• [Task requirements]: Copy the records from the line containing "Select the Documents filter tab" down through the line containing "coord(64,110)", both lines included, reproducing each one verbatim.
------ Entries provided ------
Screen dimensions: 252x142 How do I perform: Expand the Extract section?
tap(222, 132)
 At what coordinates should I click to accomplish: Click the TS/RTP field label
------
------ Entries provided ------
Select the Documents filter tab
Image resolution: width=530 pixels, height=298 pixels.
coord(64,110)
------
• [Result of this task]:
Select the Documents filter tab
Image resolution: width=530 pixels, height=298 pixels.
coord(64,110)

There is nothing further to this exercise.